Personal information
- Full name: Timothy Kelly
- Born: 26 July 1994 (age 32)
- Original team: South Fremantle (WAFL)
- Draft: No. 24, 2017 national draft
- Debut: Round 1, 2018, Geelong vs. Melbourne, at MCG
- Height: 183 cm (6 ft 0 in)
- Weight: 81 kg (179 lb)
- Position: Midfielder

Club information
- Current club: West Coast
- Number: 11

Playing career^{1}
- Years: Club / Games (Goals)
- 2018–2019: Geelong / 048 (48)
- 2020–: West Coast / 137 (38)
- Total:  / 185 (86)

Representative team honours
- Years: Team / Games (Goals)
- 2025: Indigenous All-Stars / 1 (1)
- ^{1} Playing statistics correct to the end of 2026.

Career highlights
- John Worsfold Medal: 2023; All-Australian team: 2019; Glendinning–Allan Medal: 2021 (round 7); AFLCA best young player award: 2019; AFLPA Best First Year Player: 2018;

= Tim Kelly (footballer) =

Australian rules footballer (born 1994)

Timothy Kelly (born 26 July 1994) is a professional Australian rules footballer playing for the West Coast Eagles in the Australian Football League (AFL). He formerly played for the Geelong Football Club in 2018 and 2019.
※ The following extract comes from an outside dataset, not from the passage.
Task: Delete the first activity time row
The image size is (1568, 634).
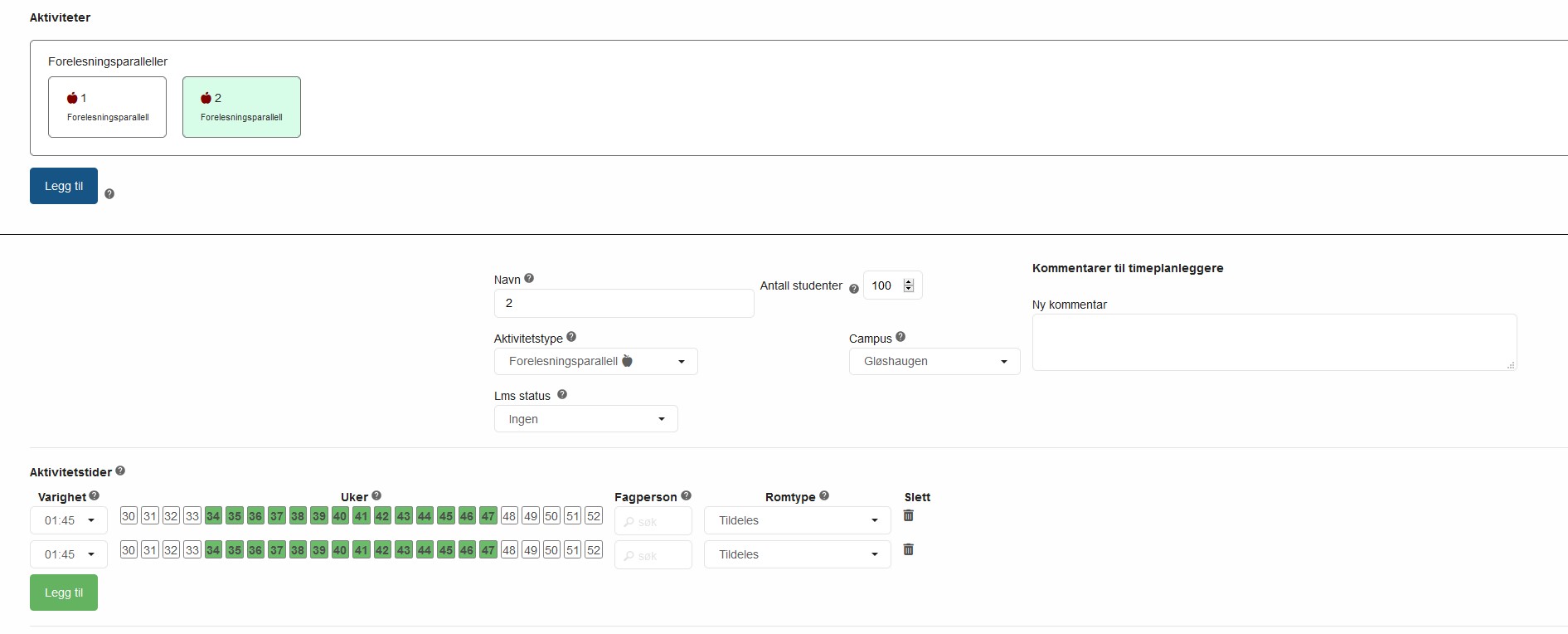Action: coord(909,516)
==Early life and WAFL career==

Kelly is from Perth and played his junior football for Palmyra. He has an Indigenous Australian father and a Chilean mother. He made his senior WAFL debut for the South Fremantle Football Club in 2013. He was runner-up in the club's best and fairest in 2014. During the 2017 WAFL season he finished runner-up in the Sandover Medal to Haiden Schloithe. Before being drafted into the AFL, Kelly was an apprentice electrician. His partner/fiancée is Caitlin Miller and they have three sons.

==AFL career==

===Geelong (2018–2019)===
After continuously being overlooked in numerous AFL drafts by the West Coast Eagles, Kelly was finally drafted by Geelong with their second selection and twenty-fourth overall in the 2017 national draft as an over-age draftee. He made his debut in the three-point win against at the Melbourne Cricket Ground in the opening round of the 2018 season. At the 2018 AFL Players' Association Awards, he was voted Best First Year Player by fellow players. At the end of the 2018 season, Kelly requested a trade to the West Coast Eagles purely just for family reasons as his wife was from Western Australia as well, but Geelong refused to trade him as they could not come to a suitable agreement with the Eagles and he was still contacted for another season. In 2019, Kelly made his first All-Australian selection and finished top 5 in the Brownlow Medal, and helped Geelong reach the preliminary final. Following the season, he once again requested a trade to the Eagles, which this time an agreement was made, and the trade was completed on 9 October 2019.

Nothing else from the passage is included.